キリストの体に……という種 キリストの聖体(マルコ14・12〜16、22〜26)

 私たちの体は、食物によってできていると言ってもいいでしょう。良い食べ物を食べることによって健康な体になり、逆に、悪い食べ物だとそれなりに体に歪みをもたらします。洗礼の恵みをいただいている私たちは、これまで、キリストの体である【聖体】を何回いただいているでしょうか。私たちの体は、「キリストによってできている」と言ってもいいでしょう。パウロは、「わたしの子らよ、キリストがあなた方のうちに形作られるまで、再び、わたしは産みの苦しみを味わっているのです。」(ガラテヤ4・19)と言っていますように、私たちも【キリストの体】によって「形作られる」ことを意識できたらいいですね。

 きょうのみことばは、【最後の晩餐】の席でイエス様が「聖体を制定」される場面です。みことばは、「過越の小羊を屠る除酵祭の第一日に、弟子たちはイエスに尋ねた」と言う一節から始まっていります。この過越祭は、ユダヤ人にとって大切な祭りの一つで、モーセを通して神がイスラエルの民をエジプトから救ってくださったことを感謝する祭りです。しかし、この年の過越祭はイエス様にとっても、祭司長や律法学者にとっても意味があるものでした。祭司長や律法学者たちはイエス様を捕らえて、殺そうと謀っていました(マルコ14・1〜2参照)。
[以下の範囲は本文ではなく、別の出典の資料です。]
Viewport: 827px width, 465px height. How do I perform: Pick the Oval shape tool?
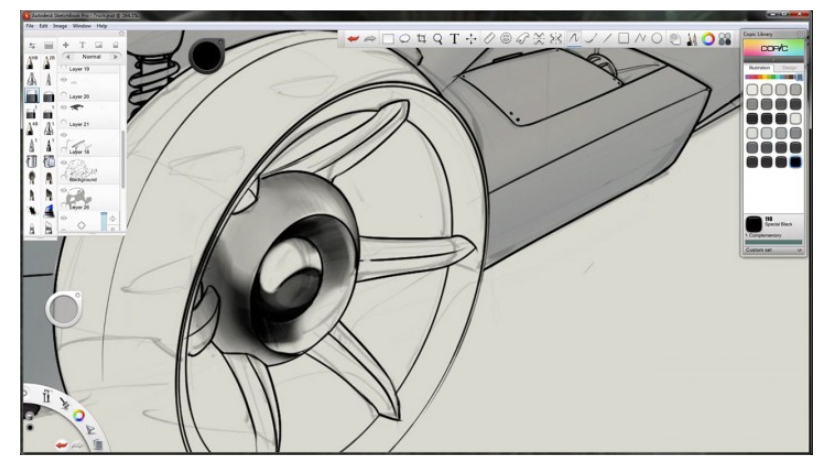(x=657, y=38)
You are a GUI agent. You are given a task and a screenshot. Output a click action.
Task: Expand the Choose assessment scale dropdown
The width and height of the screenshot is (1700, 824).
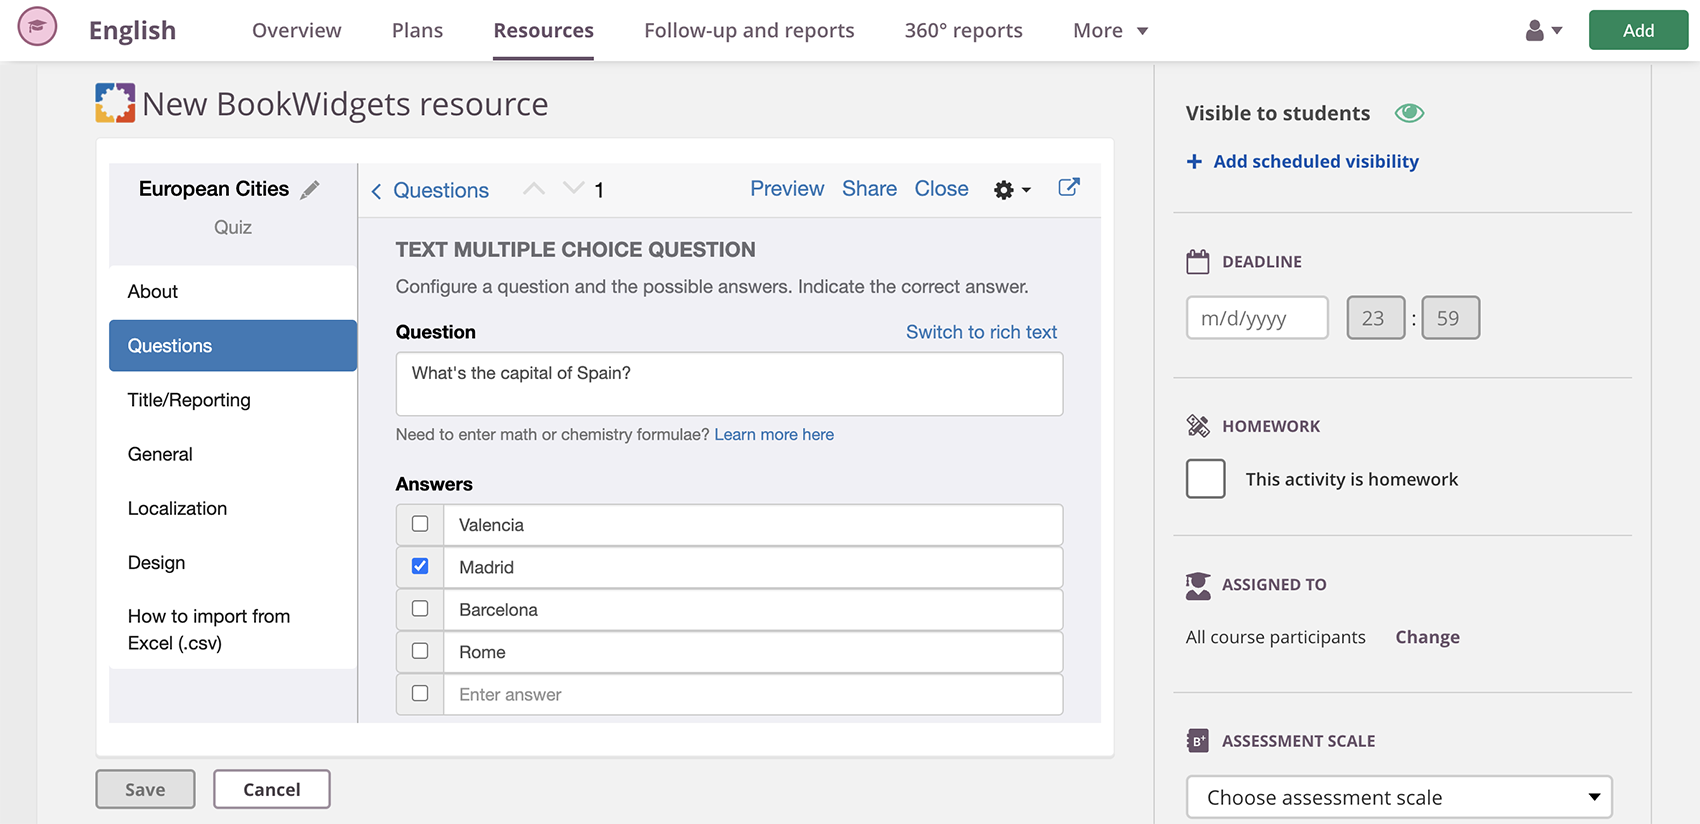[1398, 797]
 また、イエス様ご自身もベタニアでの食卓で1人の女性に香油を塗ってもらっているときに「埋葬に備えて、あらかじめわたしの体に油を注いだのだ。」(マルコ14・8)と言われていています。イエス様は、ご自分が十字架に掛けられることをご存知だったのです。まさに、そのような時に、イエス様はご自分の体を「屠られる小羊」としてこの「過越祭」を弟子たちとともに迎えられたのです。
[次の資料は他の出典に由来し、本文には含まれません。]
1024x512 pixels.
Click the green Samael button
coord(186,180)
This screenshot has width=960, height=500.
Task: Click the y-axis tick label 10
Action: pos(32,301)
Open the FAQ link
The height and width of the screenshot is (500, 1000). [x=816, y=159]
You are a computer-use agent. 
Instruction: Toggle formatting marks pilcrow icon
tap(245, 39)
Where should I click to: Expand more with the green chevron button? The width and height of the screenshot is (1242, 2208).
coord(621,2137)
 弟子たちは、そのような時に当たり前のように「わたしたちは過越の食事を用意するために、どこに行ったらいいのでしょう」と尋ねます。イエス様は、【最後の過越祭】となるこの「食事の用意をする」という、彼らのこの言葉をどのような気持ちで受け入れられたのでしょうか。イエス様は、「町に行きなさい。そこで、水瓶を担いだ男に出会うであろう。その人について行き、その人が入っていく家の主人に言いなさい、……」とまるで見えているように言われます。

 当時、男性が水を運ぶというのは、「水瓶」ではなく「皮袋」を使っていたようです。ですから、弟子たちは、「水瓶」を持っている男性を見つけるのが簡単にできたのです。もしかしたら、彼は神の介入によって「『皮袋』ではなく『水瓶』を持って行きなさい」と言われたのかもしれません。さらに、この祭りの時期は、イスラエル中からエルサレムに巡礼に来る人のために、自分たちの家の部屋を巡礼者のために解放していたのです。それで、弟子たちも他の巡礼者と同じように、過越祭のための食事の準備ができたのです。
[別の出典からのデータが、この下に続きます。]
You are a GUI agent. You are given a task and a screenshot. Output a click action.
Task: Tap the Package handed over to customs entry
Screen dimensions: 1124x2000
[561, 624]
 イエス様は「『わたしが弟子たちとともに、過越の食事をする部屋はどこか、と先生が言っておられます』。……そこにわたしたちのために用意しなさい」と言われます。イエス様が遣わした2人の弟子たちは、ペトロとヨハネのようです。彼らは、「最後の晩餐」を準備するために遣わされたのですが、不思議なことにイエス様を「知らない」と言った弟子と、イエス様が十字架に掛けられたときにマリア様と一緒にいた弟子が選ばれたのでした。このことも、何かイエス様が私たちに残しているメッセージなのかもしれません。

 イエス様は、弟子たちとともに過越の食事をしているときに、「パンを取り、賛美をささげて、これを裂き、弟子たちに与えて『取りなさい。これはわたしの体である』」と言われます。私たちは、このイエス様の言葉によって【聖体】が制定されていることを知っていますし、ミサの中でも司祭が唱えているのを耳にしています。しかし、よくこのみことばを観てみるとイエス様は、ご自分の体である「パンを裂かれた」のです。そして、それを食べるように弟子たちにお与えになられたのです。そしてこのことは、今も司祭の手を通して私たちもいただいているのです。

 イエス様は、杯も同じように取られ、弟子たちに与えられ「これはわたしの血、多くの人のために流される契約の血である。」と言われます。ヘブライ書には、「雄山羊と子牛の血によらず、ご自分の血によって、……汚れない犠牲として、ご自分を神におささげになったキリストの血は、わたしたちを生ける神に仕えるものとするために、……」(ヘブライ9・12〜14)とあります。イエス様は、ご自分の体だけではなく、【血】を使われて私たちの罪を贖ってくださったのです。それは、アダムとエバが犯した罪によっておん父から離れて行った私たちが、再びおん父のもとに戻ることができるためだったのです。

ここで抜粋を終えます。